As a national symbol and federally protected species, there are many laws regarding the handling and captivity of bald eagles. AWARE frequently checked in with the U.S. Fish and Wildlife Service and Georgia Department of Natural Resources about the bird’s health and decisions regarding his future.

Bird In Rehab

The first two weeks of rehab went well. The large eagle required a large effort from the center’s senior staff. “Our team worked extra hours to give him the best possible care,” said Lange. “He was so big and strong that only our senior staff were able to restrain him, and so twice a day, one of them would come in to medicate him, sometimes on their off-days.”
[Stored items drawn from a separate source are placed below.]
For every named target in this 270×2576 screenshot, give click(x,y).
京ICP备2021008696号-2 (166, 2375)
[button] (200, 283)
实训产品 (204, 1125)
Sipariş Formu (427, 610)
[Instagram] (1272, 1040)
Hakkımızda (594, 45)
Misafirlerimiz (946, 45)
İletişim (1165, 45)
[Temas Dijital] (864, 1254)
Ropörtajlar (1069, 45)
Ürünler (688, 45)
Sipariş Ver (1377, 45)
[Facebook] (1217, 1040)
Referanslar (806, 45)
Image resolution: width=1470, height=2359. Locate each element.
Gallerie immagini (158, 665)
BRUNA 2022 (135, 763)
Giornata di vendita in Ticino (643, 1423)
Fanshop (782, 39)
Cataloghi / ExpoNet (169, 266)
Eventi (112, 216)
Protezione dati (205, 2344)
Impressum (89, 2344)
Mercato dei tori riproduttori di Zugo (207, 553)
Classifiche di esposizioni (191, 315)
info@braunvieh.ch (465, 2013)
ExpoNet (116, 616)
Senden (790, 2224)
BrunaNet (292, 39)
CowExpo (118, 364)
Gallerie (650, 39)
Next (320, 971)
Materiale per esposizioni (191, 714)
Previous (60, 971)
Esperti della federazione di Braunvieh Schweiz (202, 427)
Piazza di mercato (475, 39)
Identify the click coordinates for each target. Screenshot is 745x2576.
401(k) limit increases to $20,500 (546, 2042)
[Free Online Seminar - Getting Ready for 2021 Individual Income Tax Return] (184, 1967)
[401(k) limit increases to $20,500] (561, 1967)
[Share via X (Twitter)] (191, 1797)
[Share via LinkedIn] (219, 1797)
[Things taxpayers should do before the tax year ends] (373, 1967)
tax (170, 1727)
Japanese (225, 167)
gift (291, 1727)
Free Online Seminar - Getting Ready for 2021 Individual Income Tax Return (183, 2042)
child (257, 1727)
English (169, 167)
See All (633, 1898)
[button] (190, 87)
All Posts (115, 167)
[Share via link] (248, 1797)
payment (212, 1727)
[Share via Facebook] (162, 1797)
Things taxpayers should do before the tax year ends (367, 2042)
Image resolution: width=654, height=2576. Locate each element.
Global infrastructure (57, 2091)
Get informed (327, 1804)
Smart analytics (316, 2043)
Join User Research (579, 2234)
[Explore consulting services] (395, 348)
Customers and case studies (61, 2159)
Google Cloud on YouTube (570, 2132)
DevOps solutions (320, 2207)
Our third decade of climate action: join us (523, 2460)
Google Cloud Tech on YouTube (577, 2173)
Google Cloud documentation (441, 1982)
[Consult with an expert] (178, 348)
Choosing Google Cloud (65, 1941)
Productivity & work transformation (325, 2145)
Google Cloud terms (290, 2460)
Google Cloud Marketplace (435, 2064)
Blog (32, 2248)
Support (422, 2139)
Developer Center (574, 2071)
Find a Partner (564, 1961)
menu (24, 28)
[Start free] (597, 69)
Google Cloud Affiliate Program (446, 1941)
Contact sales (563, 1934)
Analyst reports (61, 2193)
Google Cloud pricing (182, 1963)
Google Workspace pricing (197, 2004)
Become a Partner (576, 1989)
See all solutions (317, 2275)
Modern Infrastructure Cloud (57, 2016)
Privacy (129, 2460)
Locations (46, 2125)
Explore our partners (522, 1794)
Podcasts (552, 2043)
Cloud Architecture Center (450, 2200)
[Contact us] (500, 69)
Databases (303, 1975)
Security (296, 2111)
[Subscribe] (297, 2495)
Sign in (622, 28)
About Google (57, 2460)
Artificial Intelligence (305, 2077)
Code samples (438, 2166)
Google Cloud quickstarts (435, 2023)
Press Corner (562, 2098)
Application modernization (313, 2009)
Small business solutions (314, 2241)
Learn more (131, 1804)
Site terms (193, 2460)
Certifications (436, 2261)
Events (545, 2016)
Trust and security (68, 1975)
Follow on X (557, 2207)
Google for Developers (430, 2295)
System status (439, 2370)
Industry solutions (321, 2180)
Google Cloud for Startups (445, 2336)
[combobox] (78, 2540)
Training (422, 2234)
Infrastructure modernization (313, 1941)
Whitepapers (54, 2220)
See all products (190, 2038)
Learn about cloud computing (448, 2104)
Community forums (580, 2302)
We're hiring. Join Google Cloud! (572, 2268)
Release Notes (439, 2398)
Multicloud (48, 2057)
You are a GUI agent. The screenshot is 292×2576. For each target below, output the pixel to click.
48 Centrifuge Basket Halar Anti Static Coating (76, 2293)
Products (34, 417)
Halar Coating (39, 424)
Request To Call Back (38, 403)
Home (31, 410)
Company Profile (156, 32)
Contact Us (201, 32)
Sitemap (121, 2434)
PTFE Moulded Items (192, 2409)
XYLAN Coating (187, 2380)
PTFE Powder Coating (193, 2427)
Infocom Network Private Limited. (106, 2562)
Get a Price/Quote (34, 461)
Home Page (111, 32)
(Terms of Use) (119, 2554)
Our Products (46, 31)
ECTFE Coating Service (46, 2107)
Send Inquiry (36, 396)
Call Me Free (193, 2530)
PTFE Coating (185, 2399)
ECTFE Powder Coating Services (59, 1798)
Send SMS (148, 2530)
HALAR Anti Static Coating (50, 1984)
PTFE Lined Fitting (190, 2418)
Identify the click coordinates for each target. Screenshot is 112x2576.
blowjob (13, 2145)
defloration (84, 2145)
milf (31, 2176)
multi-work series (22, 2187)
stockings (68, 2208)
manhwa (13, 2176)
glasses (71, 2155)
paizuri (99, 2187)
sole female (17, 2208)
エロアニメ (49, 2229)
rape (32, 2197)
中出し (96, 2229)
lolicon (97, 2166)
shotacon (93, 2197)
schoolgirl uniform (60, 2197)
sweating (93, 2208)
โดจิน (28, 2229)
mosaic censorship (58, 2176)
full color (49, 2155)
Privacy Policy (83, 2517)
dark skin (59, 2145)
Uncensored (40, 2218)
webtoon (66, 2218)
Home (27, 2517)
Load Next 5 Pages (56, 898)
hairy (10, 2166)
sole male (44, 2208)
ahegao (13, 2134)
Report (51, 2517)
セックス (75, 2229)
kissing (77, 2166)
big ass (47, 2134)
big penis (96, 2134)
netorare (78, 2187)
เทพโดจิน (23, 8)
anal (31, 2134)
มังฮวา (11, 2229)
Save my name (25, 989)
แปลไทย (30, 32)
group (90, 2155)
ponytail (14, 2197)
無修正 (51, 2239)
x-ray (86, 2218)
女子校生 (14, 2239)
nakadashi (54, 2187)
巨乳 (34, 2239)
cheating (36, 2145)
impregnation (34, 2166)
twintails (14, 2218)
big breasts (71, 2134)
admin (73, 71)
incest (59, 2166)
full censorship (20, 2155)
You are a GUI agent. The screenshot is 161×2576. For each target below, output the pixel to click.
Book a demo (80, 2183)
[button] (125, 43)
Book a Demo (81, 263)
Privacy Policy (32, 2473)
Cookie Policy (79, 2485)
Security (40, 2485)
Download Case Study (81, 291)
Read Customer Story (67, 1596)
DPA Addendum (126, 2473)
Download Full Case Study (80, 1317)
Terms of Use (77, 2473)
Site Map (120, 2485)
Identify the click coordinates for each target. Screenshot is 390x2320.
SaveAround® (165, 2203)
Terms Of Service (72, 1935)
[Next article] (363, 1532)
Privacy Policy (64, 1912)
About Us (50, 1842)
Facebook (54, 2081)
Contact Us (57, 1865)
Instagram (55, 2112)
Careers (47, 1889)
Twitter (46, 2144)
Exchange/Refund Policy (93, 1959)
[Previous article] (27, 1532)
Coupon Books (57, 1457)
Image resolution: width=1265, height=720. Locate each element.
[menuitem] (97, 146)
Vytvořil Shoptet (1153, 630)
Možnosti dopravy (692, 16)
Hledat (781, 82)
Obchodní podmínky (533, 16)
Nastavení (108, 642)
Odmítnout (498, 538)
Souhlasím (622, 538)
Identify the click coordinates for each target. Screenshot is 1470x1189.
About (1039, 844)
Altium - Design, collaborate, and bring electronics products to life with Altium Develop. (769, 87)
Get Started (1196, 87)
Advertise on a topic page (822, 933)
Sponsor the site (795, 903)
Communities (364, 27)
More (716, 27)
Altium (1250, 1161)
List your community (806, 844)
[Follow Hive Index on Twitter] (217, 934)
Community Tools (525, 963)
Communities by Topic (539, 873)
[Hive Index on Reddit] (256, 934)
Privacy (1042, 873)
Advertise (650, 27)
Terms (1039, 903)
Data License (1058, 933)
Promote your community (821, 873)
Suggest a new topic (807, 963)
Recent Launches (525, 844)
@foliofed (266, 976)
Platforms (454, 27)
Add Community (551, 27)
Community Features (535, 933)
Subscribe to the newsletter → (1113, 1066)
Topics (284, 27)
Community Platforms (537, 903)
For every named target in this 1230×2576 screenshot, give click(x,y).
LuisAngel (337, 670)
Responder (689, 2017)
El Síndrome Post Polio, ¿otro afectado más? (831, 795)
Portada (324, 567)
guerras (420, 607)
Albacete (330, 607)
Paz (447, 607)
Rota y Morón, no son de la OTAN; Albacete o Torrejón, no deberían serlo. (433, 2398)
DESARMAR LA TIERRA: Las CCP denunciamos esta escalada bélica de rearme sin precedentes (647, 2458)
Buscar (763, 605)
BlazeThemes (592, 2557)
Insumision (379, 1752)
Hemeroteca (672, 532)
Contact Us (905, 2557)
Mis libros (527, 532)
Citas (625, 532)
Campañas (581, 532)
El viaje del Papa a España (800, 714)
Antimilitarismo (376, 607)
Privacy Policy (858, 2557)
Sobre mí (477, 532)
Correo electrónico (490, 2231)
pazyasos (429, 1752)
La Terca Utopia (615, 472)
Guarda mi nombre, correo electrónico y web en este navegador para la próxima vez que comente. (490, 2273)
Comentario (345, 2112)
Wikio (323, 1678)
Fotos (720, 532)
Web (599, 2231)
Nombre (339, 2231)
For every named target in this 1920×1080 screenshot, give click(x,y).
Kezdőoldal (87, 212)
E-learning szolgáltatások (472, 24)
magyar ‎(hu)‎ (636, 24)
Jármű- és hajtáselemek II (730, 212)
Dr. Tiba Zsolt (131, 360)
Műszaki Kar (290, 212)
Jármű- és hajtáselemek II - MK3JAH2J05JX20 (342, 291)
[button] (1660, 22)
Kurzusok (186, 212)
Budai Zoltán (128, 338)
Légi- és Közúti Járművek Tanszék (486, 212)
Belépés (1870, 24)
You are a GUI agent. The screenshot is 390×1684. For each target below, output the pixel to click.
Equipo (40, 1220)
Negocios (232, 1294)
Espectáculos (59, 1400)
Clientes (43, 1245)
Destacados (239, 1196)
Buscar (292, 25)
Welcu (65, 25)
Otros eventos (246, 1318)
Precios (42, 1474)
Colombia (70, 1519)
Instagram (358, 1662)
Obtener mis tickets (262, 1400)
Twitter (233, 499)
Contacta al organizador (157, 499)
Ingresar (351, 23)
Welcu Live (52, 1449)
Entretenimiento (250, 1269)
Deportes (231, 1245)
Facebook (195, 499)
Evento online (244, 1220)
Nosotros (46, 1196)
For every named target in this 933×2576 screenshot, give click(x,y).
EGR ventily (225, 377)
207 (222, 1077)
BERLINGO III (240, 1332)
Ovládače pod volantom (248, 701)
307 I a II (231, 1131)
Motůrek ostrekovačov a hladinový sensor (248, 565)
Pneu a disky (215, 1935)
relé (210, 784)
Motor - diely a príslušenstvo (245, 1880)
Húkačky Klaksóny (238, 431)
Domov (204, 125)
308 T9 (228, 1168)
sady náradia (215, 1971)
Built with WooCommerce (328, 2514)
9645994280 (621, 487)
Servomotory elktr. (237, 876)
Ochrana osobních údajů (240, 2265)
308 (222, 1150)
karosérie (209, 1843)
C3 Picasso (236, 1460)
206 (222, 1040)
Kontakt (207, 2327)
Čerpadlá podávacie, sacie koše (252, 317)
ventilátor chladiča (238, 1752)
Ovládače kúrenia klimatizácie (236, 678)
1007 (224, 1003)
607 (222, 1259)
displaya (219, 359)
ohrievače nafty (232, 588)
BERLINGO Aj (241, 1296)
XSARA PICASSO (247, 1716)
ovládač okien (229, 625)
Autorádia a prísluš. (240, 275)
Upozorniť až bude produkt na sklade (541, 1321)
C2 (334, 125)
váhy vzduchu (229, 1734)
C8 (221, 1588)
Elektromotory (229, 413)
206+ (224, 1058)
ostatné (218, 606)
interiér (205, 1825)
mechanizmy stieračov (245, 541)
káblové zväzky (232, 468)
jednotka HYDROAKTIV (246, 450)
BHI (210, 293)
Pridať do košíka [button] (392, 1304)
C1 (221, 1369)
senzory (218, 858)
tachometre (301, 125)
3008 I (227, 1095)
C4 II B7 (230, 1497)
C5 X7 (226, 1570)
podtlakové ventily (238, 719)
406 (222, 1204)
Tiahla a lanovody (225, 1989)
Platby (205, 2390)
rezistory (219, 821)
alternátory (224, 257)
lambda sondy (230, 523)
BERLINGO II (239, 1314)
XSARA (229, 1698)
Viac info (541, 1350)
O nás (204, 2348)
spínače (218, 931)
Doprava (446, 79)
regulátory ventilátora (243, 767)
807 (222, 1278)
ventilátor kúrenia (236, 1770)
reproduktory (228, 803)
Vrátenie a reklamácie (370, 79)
Dr. Holly Burchfield and Marjan Ghadrdan in surgery with an wounded bald eagle.

However, in spite of the staff’s care and attention over two months—and multiple follow-up procedures to coax the broken wing back together—the eagle’s injury would not heal properly. Tissue began growing between the bones, forcing them back apart, basically re-fracturing the break. “To fix that, the surgery is incredibly risky with a more than 50 percent fatality rate,” said Ghadrdan. “Even if we did get that wing back together, he was probably always going to be in pain. We want to make sure every animal that’s placed in education after rehab can have a good quality of life.”

A Tough Decision
Marjan Ghadrdan with the eagle at AWARE.

Marjan Ghadrdan with the eagle at AWARE.

After weighing the options, AWARE along with U.S. Fish and Wildlife agreed that there was no good option to saving the bald eagle. Lange and Ghadrdan were at AWARE in late February when they decided to say goodbye to the bird. “It was really sad,” said Ghadrdan. “We were all rooting for him. But the ones you love the most are usually the ones that don’t make it, and exactly because they are in such critical condition. I felt so bad for everyone who put in so much effort and time. He was so full of life and so calm.”

AWARE has offered the eagle’s body to the National Eagle Repository. The Repository distributes eagle feathers to Native American tribes that use them for spiritual and ceremonial purposes. “Though we’re heartbroken at not being able to save him,” Lange said, “I take solace in knowing he got the best possible chance at recovery.”